** Supplied material follows **
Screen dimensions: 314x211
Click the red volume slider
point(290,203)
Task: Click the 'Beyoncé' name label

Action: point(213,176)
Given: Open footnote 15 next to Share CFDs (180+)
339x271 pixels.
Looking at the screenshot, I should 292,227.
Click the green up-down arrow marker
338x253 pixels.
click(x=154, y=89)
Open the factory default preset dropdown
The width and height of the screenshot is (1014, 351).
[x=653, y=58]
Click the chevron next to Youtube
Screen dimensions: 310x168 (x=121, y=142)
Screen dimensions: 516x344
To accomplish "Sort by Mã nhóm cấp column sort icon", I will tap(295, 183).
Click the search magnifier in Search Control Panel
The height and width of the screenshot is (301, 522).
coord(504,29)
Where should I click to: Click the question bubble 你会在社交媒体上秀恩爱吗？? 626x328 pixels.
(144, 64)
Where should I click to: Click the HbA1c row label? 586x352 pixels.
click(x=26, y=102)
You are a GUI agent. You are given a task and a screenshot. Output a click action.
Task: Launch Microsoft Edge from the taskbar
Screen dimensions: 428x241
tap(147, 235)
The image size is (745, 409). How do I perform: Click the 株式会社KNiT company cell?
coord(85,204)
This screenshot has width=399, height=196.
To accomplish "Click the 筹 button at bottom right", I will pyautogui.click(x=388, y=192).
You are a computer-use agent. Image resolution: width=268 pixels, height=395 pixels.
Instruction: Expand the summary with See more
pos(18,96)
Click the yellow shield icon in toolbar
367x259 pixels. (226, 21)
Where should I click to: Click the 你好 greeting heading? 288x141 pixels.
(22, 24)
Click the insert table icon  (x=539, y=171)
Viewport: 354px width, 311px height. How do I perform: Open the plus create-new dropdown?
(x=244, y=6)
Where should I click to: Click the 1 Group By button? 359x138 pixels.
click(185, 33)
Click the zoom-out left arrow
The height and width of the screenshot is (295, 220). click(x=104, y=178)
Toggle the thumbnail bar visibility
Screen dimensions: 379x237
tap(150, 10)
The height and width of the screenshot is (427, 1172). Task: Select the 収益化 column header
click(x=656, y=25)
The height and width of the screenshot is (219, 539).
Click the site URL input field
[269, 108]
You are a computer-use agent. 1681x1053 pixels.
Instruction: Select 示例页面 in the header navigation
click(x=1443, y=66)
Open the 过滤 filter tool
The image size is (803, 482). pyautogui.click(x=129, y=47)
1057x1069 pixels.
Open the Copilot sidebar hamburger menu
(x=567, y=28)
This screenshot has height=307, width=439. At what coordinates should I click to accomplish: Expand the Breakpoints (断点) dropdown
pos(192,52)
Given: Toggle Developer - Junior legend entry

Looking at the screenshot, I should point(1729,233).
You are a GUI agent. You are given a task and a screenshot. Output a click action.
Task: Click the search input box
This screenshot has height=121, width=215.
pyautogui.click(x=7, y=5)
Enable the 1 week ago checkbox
** End of Supplied material **
» Problem to work on: Where a line of the records above holds the word "agent", copy that line.

» Your response:
You are a GUI agent. You are given a task and a screenshot. Output a click action.
You are a computer-use agent. Image resolution: width=268 pixels, height=395 pixels.
You are a computer-use agent. 1681x1053 pixels.
You are a GUI agent. You are given a task and a screenshot. Output a click action.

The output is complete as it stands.